By Zach Haigney, Aug. 24
Below is an excerpt only:
The world is absurd.
That is not a value judgment. Absurd can be positive or negative. In discussing the challenges of developing psychedelic medicines with Will Sacks on his Evolving Earth Podcast (episode to be released in a few weeks) one topic we focused in on is the absurdity of the following premise:
An organism grows out of the ground.
Humans have been ingesting this organism for a long time.
There are documented transient psychological effects from ingesting this organism (scientifically and culturally documented) that aid in therapeutic/spiritual development under appropriate circumstances.
Yet, because of federal laws, it requires millions of dollars to legally:
2. Confirm safety and efficacy
3. Deliver one active ingredient from this naturally occurring organism
Some estimate that the price tag for the end-user/insurer will be in the $35,000 range.
We can all recognize the absurdity of this situation.
To be fair, the rage against this absurdity should be lessened upon learning about thalidomide and society’s demands that have to lead to current drug development protocols.
So these constraints have a purpose even if they can be significantly improved.
Creating psychedelic medicines under the constraints of current legal, scientific, and business landscape requires figuring out how to novelly and reproducibly:
1. Get psilocybin out of mushrooms (or create it by other means)
2. Get psilocybin into people.
The drug approval process (and subsequent use in ‘the real world’) and the scientific method demands that each dose is precisely the same.

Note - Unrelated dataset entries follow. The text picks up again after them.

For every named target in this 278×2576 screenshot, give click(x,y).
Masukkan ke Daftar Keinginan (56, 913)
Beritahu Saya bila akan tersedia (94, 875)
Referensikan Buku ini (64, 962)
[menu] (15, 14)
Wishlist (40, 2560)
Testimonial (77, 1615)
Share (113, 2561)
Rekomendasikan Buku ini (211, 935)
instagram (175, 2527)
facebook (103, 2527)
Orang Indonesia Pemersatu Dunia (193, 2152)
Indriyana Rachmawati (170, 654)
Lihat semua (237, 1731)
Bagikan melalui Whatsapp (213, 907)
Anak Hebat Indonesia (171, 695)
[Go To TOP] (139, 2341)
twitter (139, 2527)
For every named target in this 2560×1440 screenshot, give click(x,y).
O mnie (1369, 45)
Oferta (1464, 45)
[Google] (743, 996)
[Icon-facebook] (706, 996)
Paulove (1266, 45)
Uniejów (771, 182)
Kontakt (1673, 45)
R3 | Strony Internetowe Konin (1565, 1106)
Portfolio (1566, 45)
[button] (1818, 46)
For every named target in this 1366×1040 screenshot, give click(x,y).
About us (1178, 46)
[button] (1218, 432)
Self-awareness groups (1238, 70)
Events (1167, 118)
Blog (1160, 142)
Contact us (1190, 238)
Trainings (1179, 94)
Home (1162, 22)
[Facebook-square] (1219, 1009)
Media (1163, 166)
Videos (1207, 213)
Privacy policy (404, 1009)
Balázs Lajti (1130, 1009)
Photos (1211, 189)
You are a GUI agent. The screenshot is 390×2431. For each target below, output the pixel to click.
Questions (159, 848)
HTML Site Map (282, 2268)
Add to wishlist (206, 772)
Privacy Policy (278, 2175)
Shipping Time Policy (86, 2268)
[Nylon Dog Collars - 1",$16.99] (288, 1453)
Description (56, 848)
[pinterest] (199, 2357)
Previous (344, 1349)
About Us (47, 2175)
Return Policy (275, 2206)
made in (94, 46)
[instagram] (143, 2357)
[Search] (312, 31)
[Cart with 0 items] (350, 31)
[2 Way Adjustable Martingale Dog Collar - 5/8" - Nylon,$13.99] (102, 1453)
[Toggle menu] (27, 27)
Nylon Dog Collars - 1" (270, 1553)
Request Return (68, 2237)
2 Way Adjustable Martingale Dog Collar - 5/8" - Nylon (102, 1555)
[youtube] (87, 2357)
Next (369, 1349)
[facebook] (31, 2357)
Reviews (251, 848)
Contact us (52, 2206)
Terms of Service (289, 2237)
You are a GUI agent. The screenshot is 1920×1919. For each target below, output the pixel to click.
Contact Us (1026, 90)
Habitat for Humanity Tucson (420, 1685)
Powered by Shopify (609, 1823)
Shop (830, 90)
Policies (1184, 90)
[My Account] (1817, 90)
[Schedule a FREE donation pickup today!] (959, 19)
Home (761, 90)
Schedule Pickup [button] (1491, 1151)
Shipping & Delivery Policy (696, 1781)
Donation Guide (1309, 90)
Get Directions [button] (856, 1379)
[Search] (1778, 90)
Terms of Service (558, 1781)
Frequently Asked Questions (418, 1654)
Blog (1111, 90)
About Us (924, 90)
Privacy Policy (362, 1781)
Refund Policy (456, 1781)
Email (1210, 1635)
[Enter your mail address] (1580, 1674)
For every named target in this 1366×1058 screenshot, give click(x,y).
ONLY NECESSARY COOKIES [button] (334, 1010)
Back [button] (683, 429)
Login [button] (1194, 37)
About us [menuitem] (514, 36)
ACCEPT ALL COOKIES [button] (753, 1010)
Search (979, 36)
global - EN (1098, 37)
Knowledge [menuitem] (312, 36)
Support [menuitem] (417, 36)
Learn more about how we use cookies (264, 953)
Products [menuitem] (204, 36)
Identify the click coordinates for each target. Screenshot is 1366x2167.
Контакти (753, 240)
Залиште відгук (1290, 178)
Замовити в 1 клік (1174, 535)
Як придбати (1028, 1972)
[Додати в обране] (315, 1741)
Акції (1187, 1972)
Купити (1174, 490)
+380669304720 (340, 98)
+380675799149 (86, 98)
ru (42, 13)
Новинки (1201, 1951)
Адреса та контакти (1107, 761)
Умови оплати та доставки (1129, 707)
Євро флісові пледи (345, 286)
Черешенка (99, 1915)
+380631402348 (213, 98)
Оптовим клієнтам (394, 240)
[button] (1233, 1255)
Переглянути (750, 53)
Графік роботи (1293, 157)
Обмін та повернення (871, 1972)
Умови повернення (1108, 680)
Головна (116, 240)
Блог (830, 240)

There are two trends we’re seeing addressing these two issues:
1. Companies developing biomass cultivation, isolation, and extraction of psilocybin from mushrooms
2. Development of sublingual/oral dissolvable technology for psilocybin delivery
Recent Biomass Cultivation Plans
At least three companies have made their intentions to produce psilocybin from natural products known, highlighting the lower costs and the superiority of naturally-derived psilocybin.
One expert I have spoken with stresses that this is not cannabis— the amount of psilocybin in a mushroom, is small when compared to the amount of THC/CBD in cannabis.
“I predict that isolating and purifying psilocybin from brown goo (the primary extract) is going to prove quite complicated and labour and cost intensive. It’s not at all like extracting and isolating cannabinoids from cannabis, which is what I suspect many people think they can emulate with fungal biomass.”
Furthermore, the isolation and extraction technology is primitive, and these “natural” products are likely extracted via flash chromatography, a process that relies heavily on “unnatural” solvents making aGMP grade guarantee very challenging.
“Also important to realize: standardization of natural products is going to be a challenge compared to synthetic substances. GMP synthetic psilocybin can be purified to >99.9% relatively easily, and this avoids the regulatory requirement to characterize any impurities above 0.1% in materials intended for human use. It’ll be very interesting to see if the biomass folks (there are numerous companies claiming to be working on extracted psilocybin) manage to pull this off. I predict they’re going to find this to be very challenging, and much more expensive than they think.”
In other words, there is much daylight between the claims we’re seeing and current state of the art.